# Start of SELECTED EXCERPT

UWB Technology

Sequitur is based on the ultra-wideband (UWB) radio technology.

UWB is based on the transmission of very short radio pulses, that propagate in the environment. The precise computation of the time-of-flight (propagation time between a transmitter and a receiver) is the enabling technique making positioning possible with high accuracy. Knowing the propagation time means knowing the distance between a transmitter and a receiver; then, multiple measures can be fused to determine uniquely the position of a device.

UWB radio and the Decawave chipset allow these precise time-of-flight measurements (i.e., timestamping of the transmitting/receiving instants on radio signals) thanks to the very large bandwidth adopted. In fact, the large bandwidth ensures the capability of determining precisely where the radio signal starts and its time-of-arrival, with picoseconds accuracy (10 ps corresponds to 3 cm due to the speed of light in air).

Time-of-arrival (TOA) measurements are used in our positioning architectures based on Time-Difference-of-Arrival (TDOA) and Two-Way-Ranging (TWR). These techniques result in enhanced accuracy with respect to traditional schemes based on proximity or on the analysis of the received power patterns (i.e., RSSI), without being affected by multipath propagation typical of indoor environments.

# End of SELECTED EXCERPT
# Start of RAW DATA

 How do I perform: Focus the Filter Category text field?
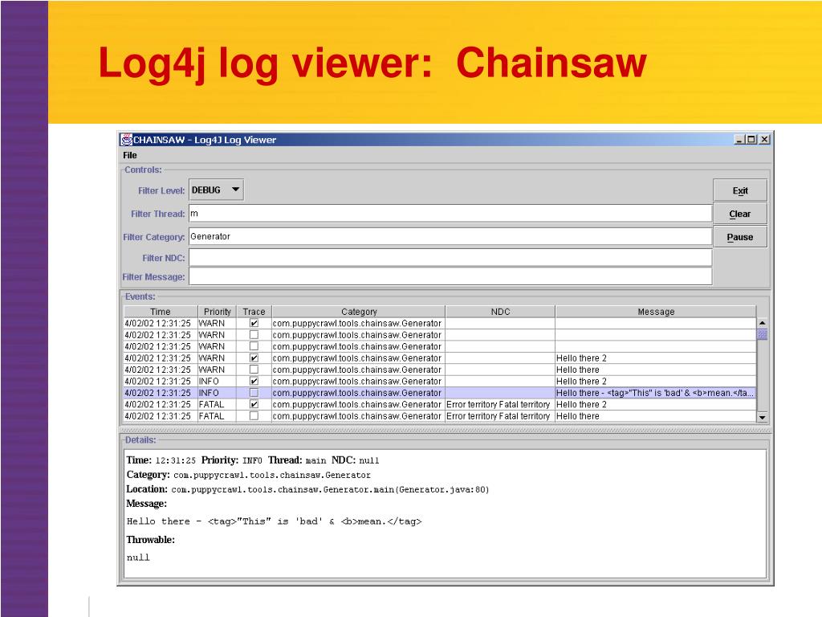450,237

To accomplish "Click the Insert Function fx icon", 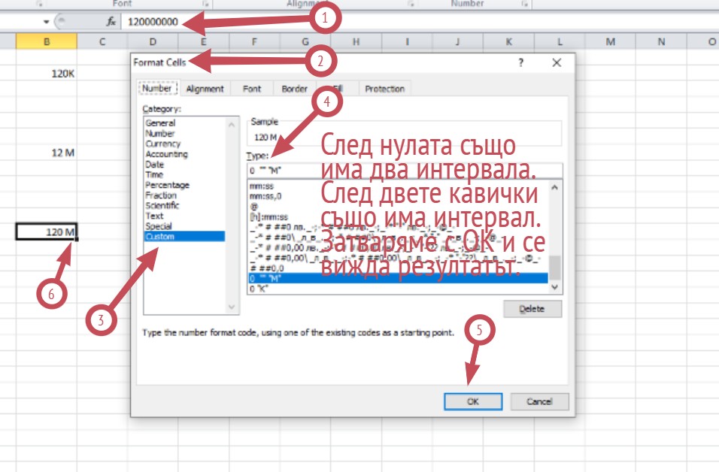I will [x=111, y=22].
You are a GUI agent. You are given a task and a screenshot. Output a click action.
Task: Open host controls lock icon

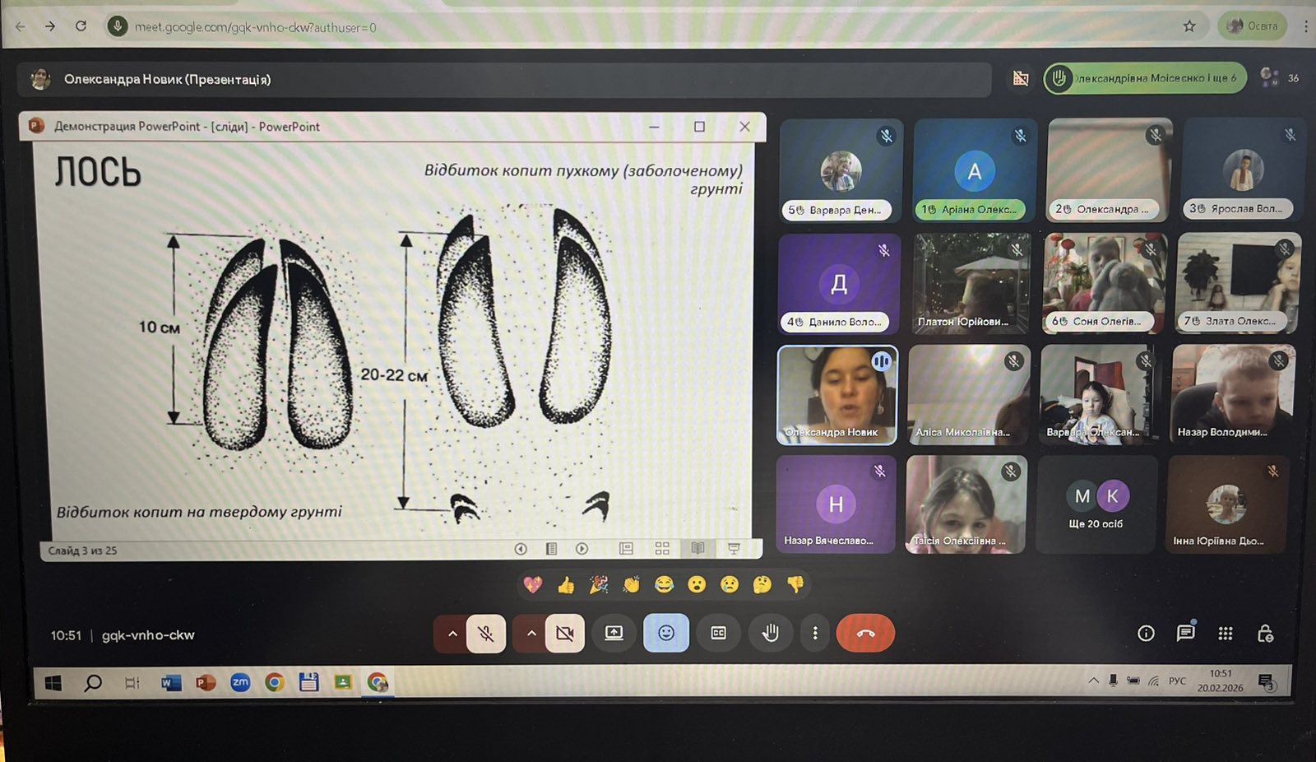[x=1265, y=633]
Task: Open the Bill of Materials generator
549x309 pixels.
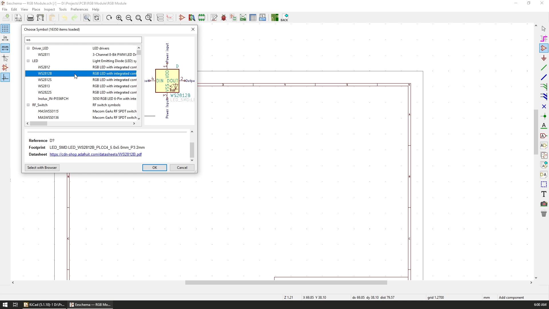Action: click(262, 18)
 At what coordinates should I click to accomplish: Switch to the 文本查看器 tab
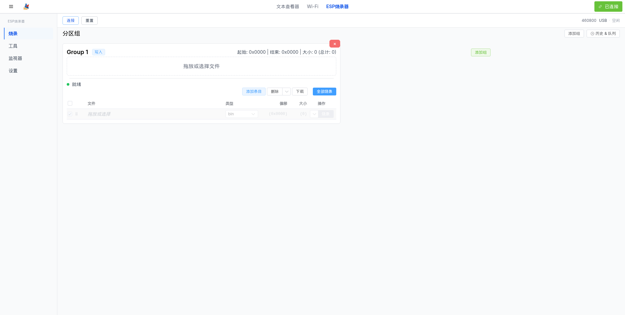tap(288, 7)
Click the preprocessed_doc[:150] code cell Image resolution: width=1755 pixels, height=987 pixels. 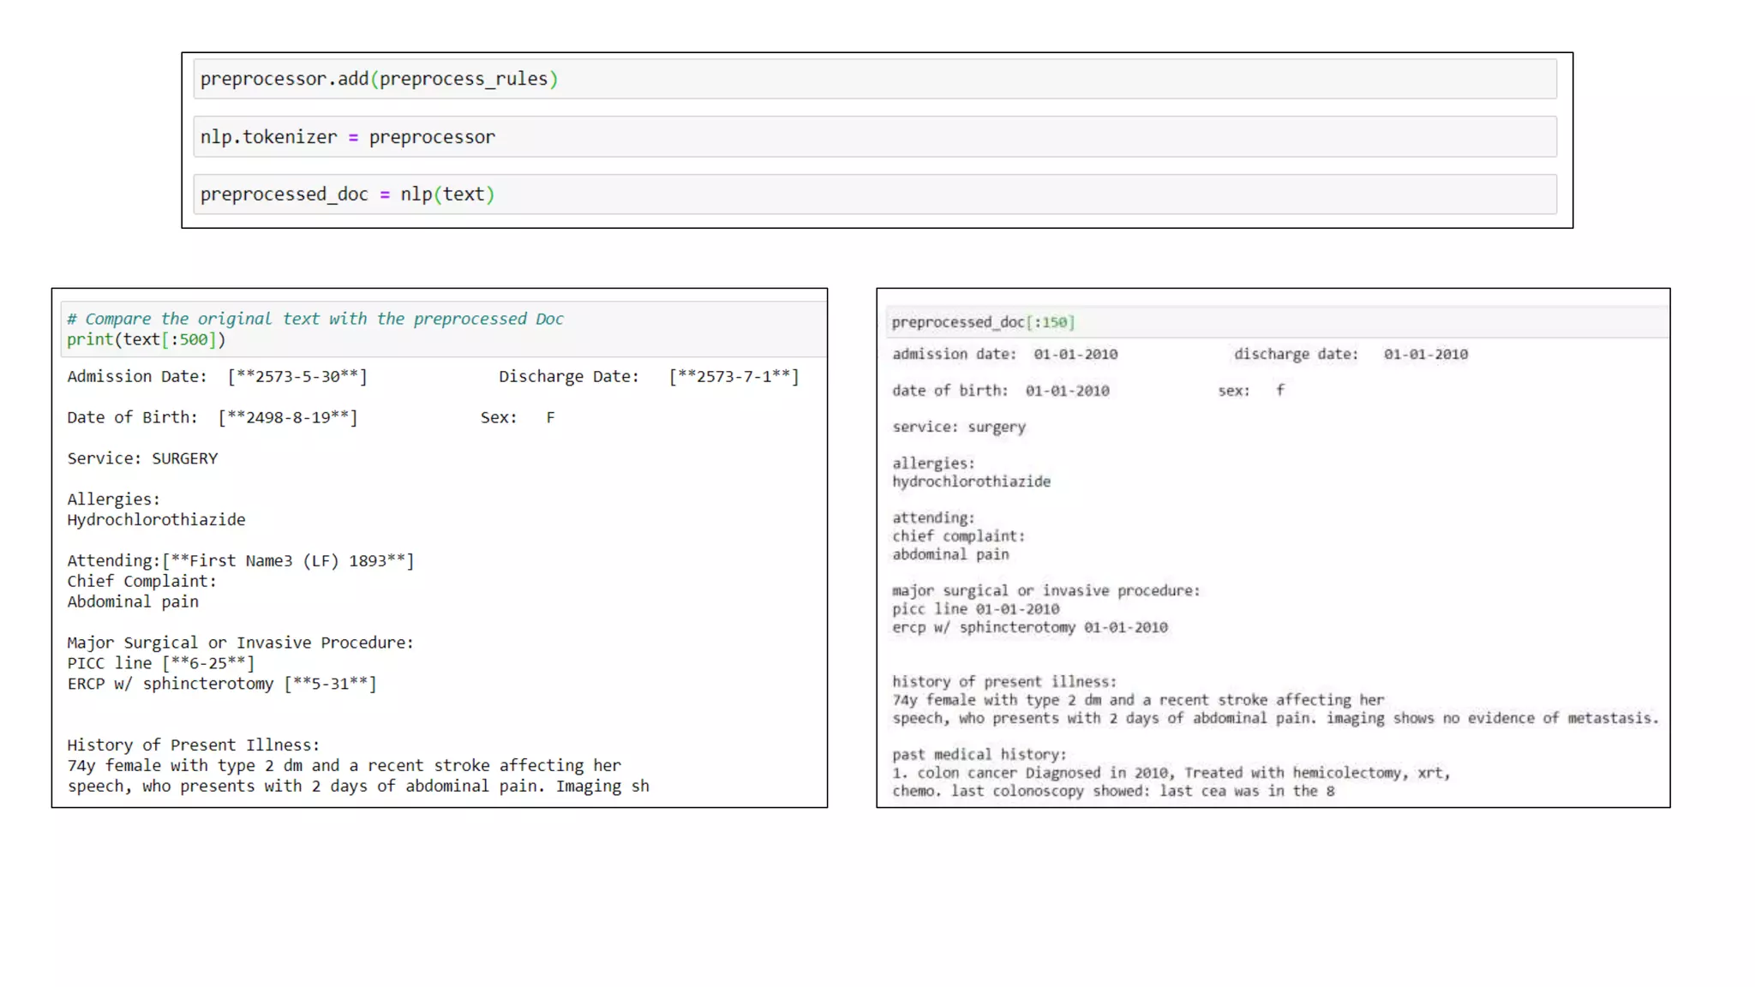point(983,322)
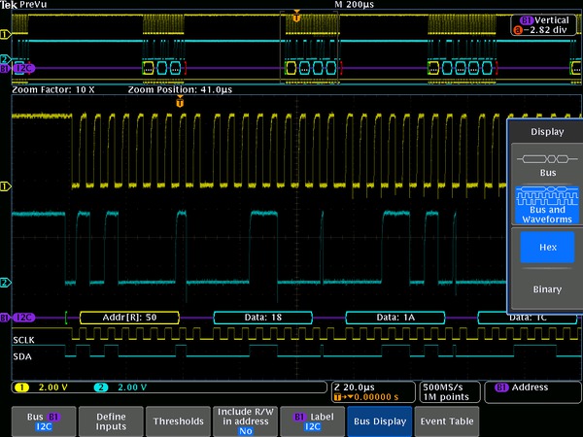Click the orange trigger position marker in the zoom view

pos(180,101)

# End of RAW DATA

• INSTRUCTIONS:
A. From the UWB technology text, reproduce word for word the passage starting at "UWB radio and" and ending at "light in air).".
B. Using the UWB technology text, answer these:
(i) Which chipset is named along with UWB radio?
(ii) What distance does 10 ps correspond to?
(iii) What are the two positioning architectures that use time-of-arrival measurements?
None of the data is needed for this.

• TASK SOLUTIONS:
A.
UWB radio and the Decawave chipset allow these precise time-of-flight measurements (i.e., timestamping of the transmitting/receiving instants on radio signals) thanks to the very large bandwidth adopted. In fact, the large bandwidth ensures the capability of determining precisely where the radio signal starts and its time-of-arrival, with picoseconds accuracy (10 ps corresponds to 3 cm due to the speed of light in air).

B.
(i) The Decawave chipset.
(ii) 3 cm.
(iii) Time-Difference-of-Arrival (TDOA) and Two-Way-Ranging (TWR).